In a way, yes, but not entirely: Ansel Adams, also a very accomplished classical pianist, wrote, "Yes, in the sense that the negative is like the composer’s score. Then, using that musical analogy, the print is the performance." (Often paraphrased as "The negative is the score; the print is the performance.") That there is no one, single, definitive, print/record.

In the negative/master recording comparison, most film photographers created duplicate negatives (or copy-photographed their print at the time to then have a negative of the print that was the interpretation of the original negative at that particular time/session) precisely because of fear of damage.

In the case of the fire cited here, while as bad as I understand it was, it does not seem that we are talking about one-off, never repeated performance recordings here (if those are lost yes then it is a shame) but rather a certain cache of recordings (albeit "master recordings") among many other caches that still do exist, like the very many "Moonrise", etc. Adams prints (and negatives).

I think I remember von Karajan expressing similar thoughts, like Adams, relative to his many live and studio recordings of the exact same pieces; that there simply was no single definitive recording, never would be, and that that did not bother him at all (and he had DG likely recording every whisper). That the music was of course in constant evolution even under the same conductor/orchestra/engineers, let alone an entire universe of them, and that that was the entire point and beauty of it.
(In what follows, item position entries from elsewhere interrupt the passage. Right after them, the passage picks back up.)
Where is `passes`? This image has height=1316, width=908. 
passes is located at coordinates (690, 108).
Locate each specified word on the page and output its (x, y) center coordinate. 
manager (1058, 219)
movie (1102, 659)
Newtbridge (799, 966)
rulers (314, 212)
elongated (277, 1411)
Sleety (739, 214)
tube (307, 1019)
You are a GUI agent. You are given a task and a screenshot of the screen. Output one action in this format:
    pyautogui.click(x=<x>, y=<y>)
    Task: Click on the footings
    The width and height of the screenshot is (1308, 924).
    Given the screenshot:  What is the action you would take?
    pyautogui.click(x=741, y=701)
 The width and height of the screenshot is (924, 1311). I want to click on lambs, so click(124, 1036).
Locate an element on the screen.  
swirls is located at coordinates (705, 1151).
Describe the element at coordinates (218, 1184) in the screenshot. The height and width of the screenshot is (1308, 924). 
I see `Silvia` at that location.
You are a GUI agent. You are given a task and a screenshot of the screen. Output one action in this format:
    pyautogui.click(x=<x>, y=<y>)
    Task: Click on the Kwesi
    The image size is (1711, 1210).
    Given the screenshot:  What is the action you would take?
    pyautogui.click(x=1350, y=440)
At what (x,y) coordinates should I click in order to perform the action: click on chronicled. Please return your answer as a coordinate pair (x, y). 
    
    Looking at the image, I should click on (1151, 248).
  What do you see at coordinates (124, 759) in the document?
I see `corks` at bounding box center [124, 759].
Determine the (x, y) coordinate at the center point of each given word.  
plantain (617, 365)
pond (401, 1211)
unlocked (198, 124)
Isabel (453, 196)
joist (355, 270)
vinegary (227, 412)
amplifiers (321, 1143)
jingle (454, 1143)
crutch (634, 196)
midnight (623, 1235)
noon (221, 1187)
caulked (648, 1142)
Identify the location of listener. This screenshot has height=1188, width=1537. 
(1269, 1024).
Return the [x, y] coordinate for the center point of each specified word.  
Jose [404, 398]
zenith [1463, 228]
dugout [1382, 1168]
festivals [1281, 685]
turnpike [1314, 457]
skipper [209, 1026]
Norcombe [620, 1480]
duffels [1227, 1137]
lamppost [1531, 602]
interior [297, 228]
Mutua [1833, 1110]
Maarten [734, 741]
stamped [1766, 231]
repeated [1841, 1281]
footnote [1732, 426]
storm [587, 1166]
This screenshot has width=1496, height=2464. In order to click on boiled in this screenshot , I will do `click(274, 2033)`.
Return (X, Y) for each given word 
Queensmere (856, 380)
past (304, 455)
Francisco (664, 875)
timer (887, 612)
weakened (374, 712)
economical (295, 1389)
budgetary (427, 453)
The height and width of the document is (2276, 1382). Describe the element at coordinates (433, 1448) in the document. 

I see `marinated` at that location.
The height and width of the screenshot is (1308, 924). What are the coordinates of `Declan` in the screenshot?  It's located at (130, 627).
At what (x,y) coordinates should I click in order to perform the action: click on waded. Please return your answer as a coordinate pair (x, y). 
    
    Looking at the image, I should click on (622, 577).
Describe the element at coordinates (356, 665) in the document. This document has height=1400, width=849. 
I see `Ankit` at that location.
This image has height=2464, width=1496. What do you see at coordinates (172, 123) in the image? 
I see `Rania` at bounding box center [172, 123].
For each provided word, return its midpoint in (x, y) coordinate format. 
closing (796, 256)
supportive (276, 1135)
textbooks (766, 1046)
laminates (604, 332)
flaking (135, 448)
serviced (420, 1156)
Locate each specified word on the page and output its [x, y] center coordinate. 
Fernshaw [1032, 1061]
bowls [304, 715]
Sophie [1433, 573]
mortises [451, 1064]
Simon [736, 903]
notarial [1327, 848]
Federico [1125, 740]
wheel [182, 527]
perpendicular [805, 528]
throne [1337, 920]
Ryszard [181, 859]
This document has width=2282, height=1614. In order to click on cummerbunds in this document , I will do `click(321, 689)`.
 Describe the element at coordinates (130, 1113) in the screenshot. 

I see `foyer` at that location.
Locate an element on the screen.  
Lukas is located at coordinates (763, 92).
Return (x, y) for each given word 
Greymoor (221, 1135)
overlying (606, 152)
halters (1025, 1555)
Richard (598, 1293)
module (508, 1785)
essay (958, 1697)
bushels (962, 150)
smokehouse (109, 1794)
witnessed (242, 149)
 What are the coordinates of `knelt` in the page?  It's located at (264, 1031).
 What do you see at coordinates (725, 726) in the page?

So, yes it's too bad that those particular recordings were lost, but it is only a major disaster to those who want it to be so maybe. Even all the lost outtakes, etc, OK, too bad, but there's a limit there too, as there is with any artist's archive; a lot of it, even in the case of someone like Da Vinci or Picasso, they themselves simply considered trash, just something (work, process, trying **** out) done on the way toward (or away from) the next step.